Fortnightly Club fixture in Acadiana’s literary landscape _lowres

Advocate staff photo by BRYAN TUCK -- The Fortnightly Club members, from left, Lettie Latiolais, Lorraine Dowdell, Henri Dougherty, Norma Lester, President Chris Wiseman, Suzi Thornton, Sue Bourgeois and Jeanne Veazey meet recently at the Jefferson Island Cafe in New Iberia.

Decades ago, a group of New Iberia housewives with small children gathered on the front porch of Roberta Burke Voorhies’ house in the center of town. Starved for company, they used the opportunity to discuss literature and other topics.

Soon the meetings became organized, the beginning of the Fortnightly Club of New Iberia, which, as the name suggests, meets every two weeks for companionship and to discuss literature and the issues of the day.

Ninety years later, the club remains a fixture in the Acadiana literary landscape.

The club began with five members — Voorhies, Lillian Voorhies Barrow, Bessie Bauman Kyle, Yvonne Arnandez Patout and Henrietta Russell Courts — plus invited guests.

The format was and continues to be simple: Every member must host one meeting and offer one program, usually a book report or presentation on an author.

The club meets for nine months, following the school year calendar, making adjustments for holidays.

“And we try to meet informally — no meeting, no program — once during the summer because we miss each other,” said Jeanne Veazey, a retired educator who lives in Lafayette.

There are now 11 chapters of the Fortnightly club in New Iberia, plus two in Franklin and one in Abbeville, with approximately 200 female members.

The officers of the clubs helped celebrate the 90th anniversary of the founding organization last month.

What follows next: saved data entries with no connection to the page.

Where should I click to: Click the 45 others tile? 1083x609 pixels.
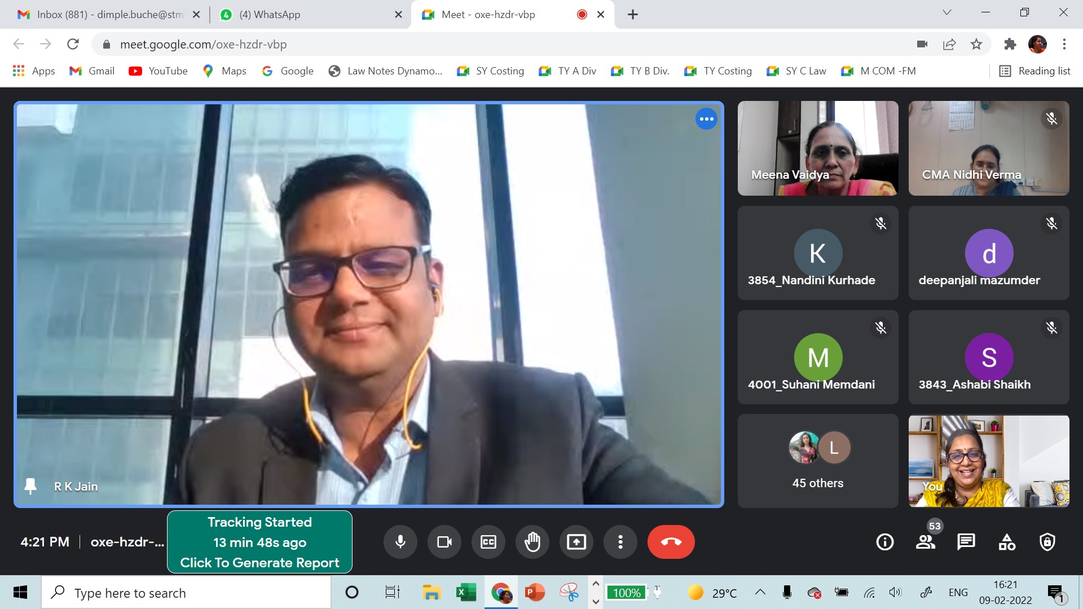coord(817,461)
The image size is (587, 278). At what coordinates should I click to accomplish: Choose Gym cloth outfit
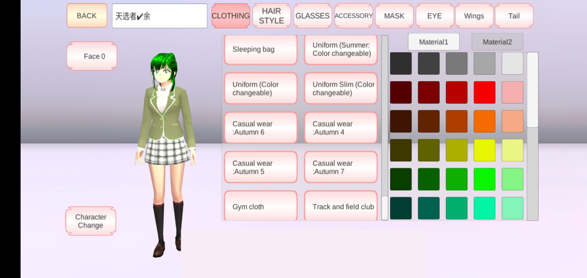pyautogui.click(x=261, y=206)
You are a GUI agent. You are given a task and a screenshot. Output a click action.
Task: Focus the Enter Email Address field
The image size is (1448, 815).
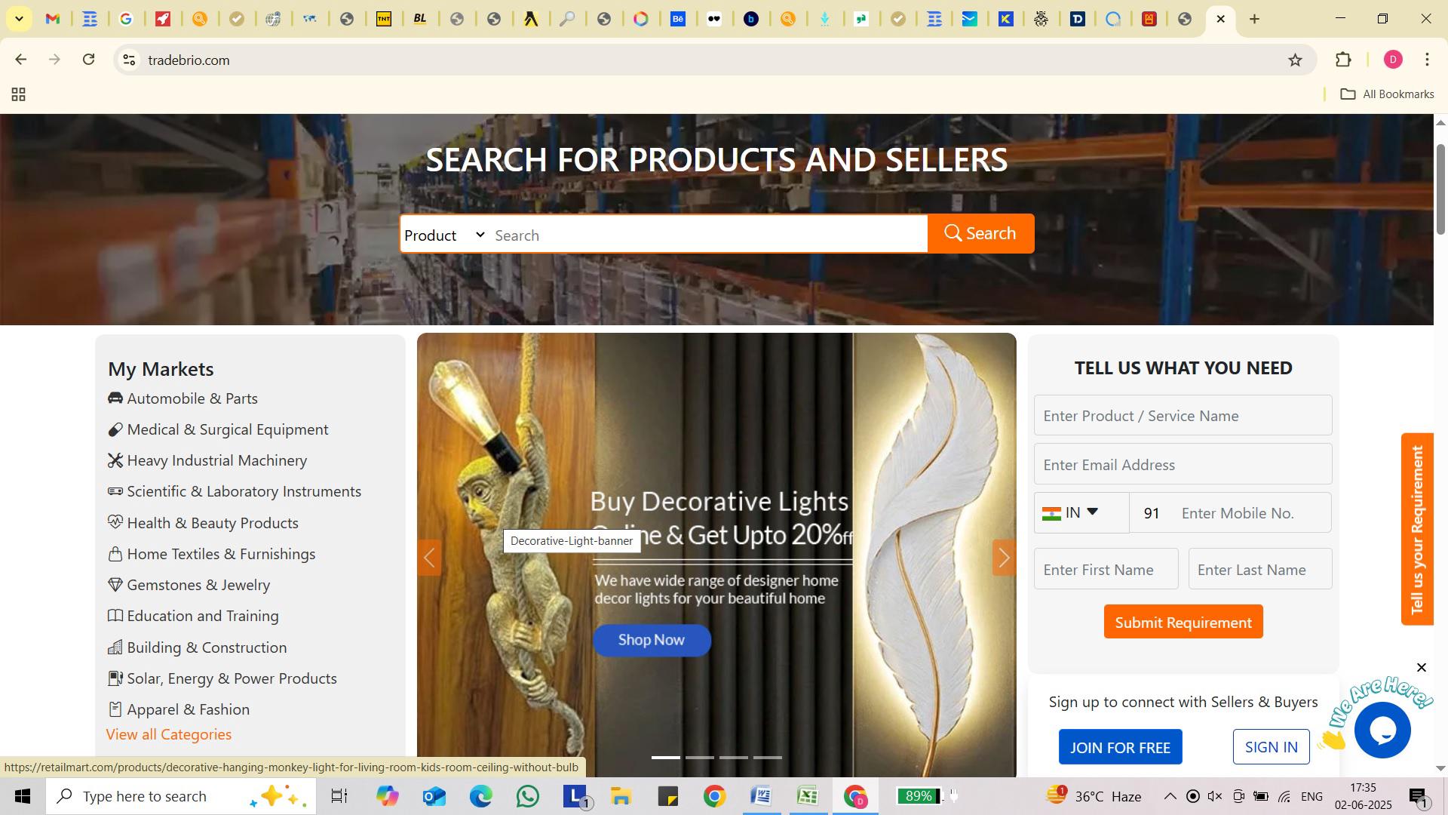tap(1182, 465)
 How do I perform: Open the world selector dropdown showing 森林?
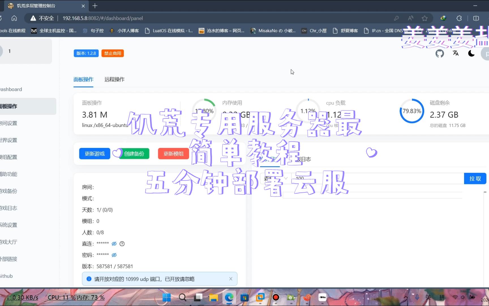click(x=276, y=178)

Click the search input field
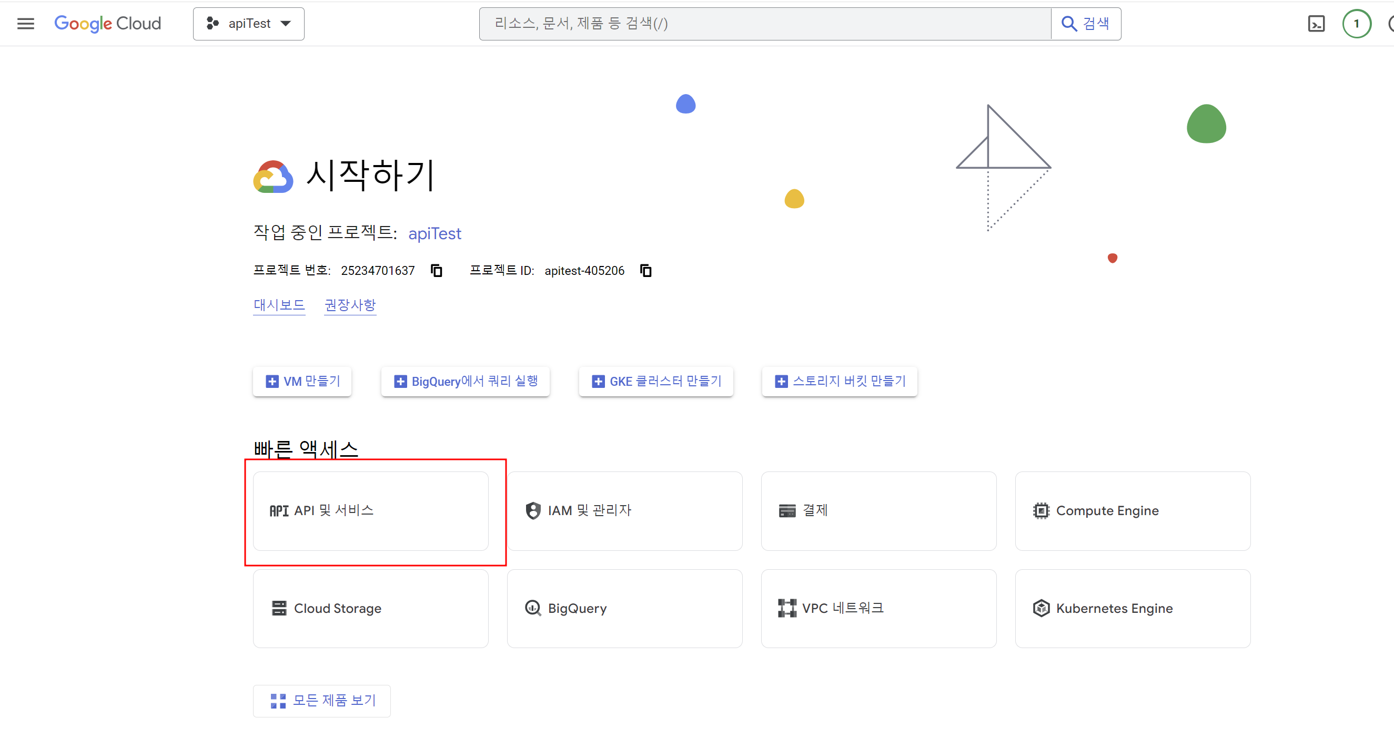pyautogui.click(x=764, y=23)
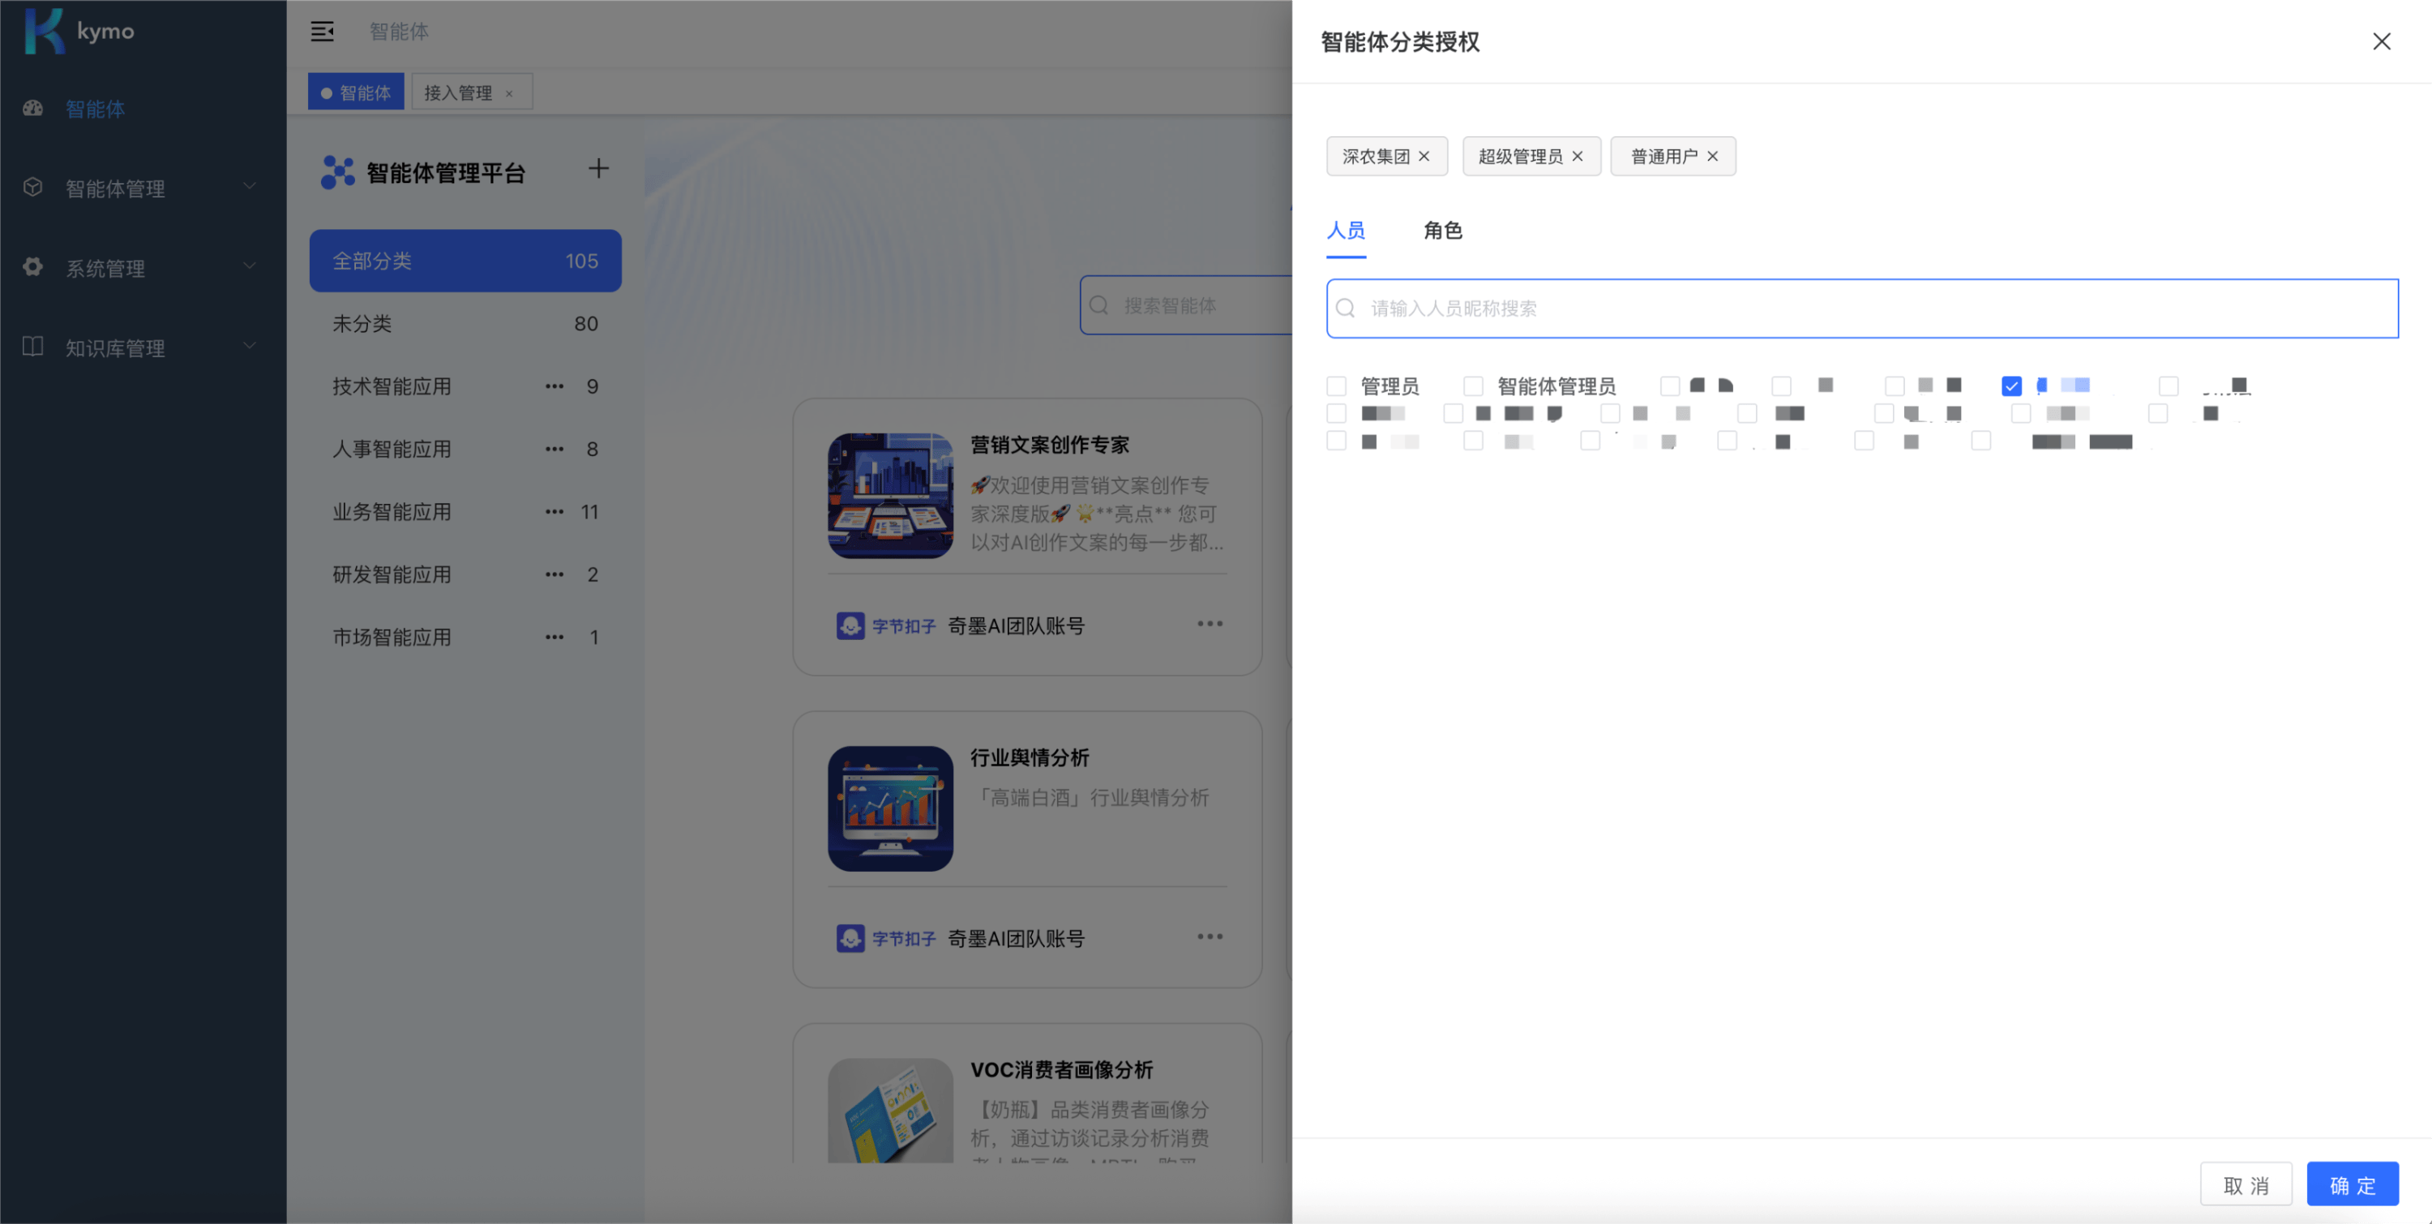Open more options for 技术智能应用
The image size is (2432, 1224).
(x=554, y=386)
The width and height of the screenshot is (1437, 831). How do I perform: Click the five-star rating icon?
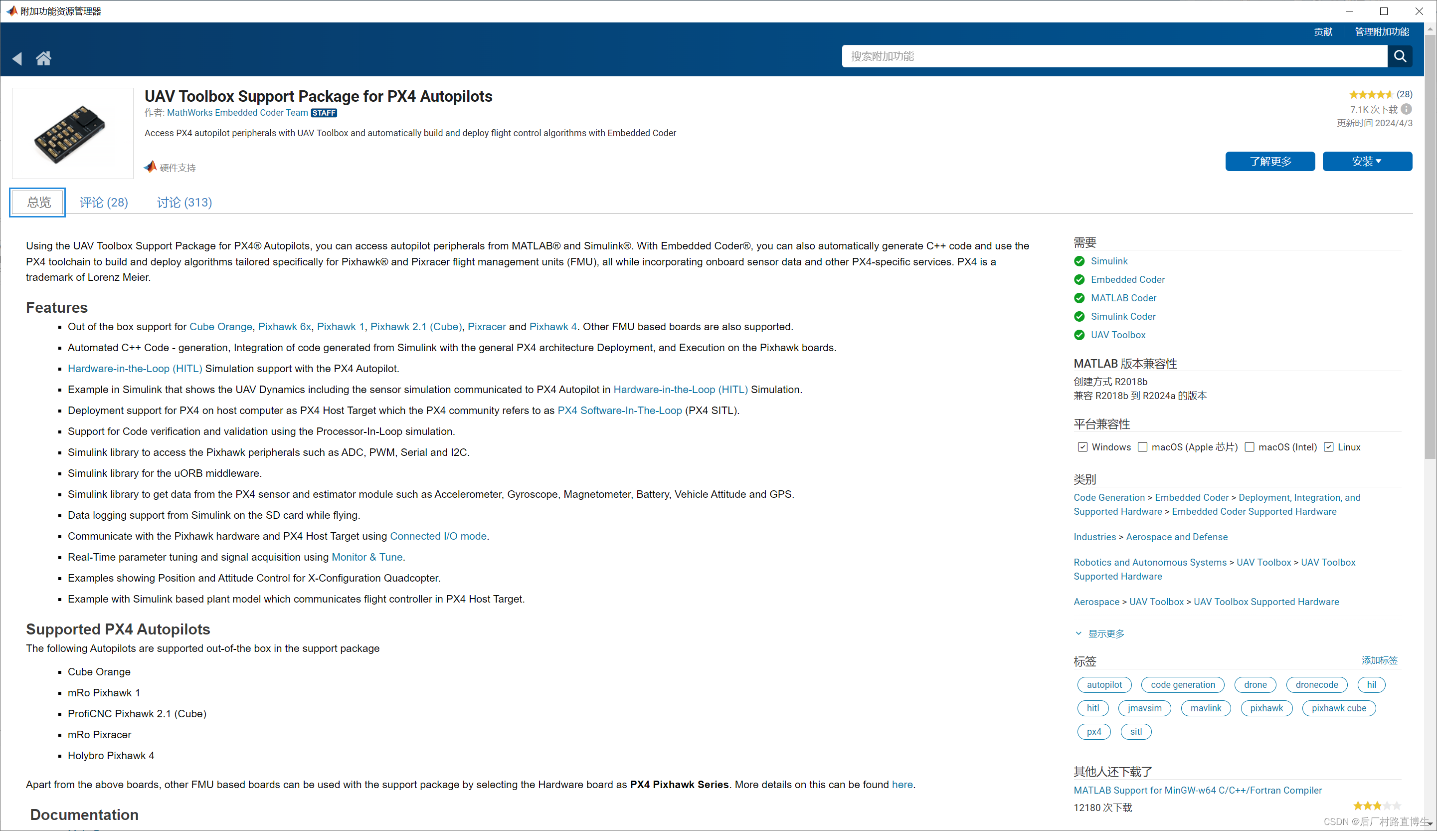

Each club has a number, signifying its rank in the growth of the organization. The original group, however, doesn’t call itself Fortnightly I.

“We call ourselves the Fortnightly,” Veazey said with a smile.

Each year has a theme. For instance, the 2013-14 theme was “Literary Favorites” and programs included book discussions on Ernest J. Gaines’ “A Lesson Before Dying,” Graham Greene’s “The Quiet American” and T.C. Boyle’s “Tortilla Curtain.”

Since its inception in 1924, the original club has worked to remain small, about 12 to 14 members, and mostly invites retired women who are able to meet during the week.

Members such as Theresa Patout carry on a legacy. Her mother was a founder.

Lettie Latiolais, a former New Iberia schoolteacher, is the latest member to join and, at 59, also the youngest,

“She’s our baby,” said Lorraine Dowdell, club secretary and treasurer.

Latiolais must prepare a biography of herself for her first program, Dowdell explained, a tradition since the beginning. These biographies are then kept in a club scrapbook.

“I’ve read everyone’s,” Latiolais said of the member biographies. “They (members) have interesting lives. I found out that everyone started out in families that were hard-working. Every woman in this group had chores to do.”

The theme for the upcoming year for the original chapter is “Mille-Fleur,” meaning many flowers.

Veazey already has planned her assignment, “The Neon Bible” by John Kennedy Toole, who taught at University of Southwestern Louisiana, which is now the University of Louisiana at Lafayette, and posthumously won the Pulitzer Prize for his novel “A Confederacy of Dunces.”

She will base her talk on Cory MacLauchlin’s biography of Toole.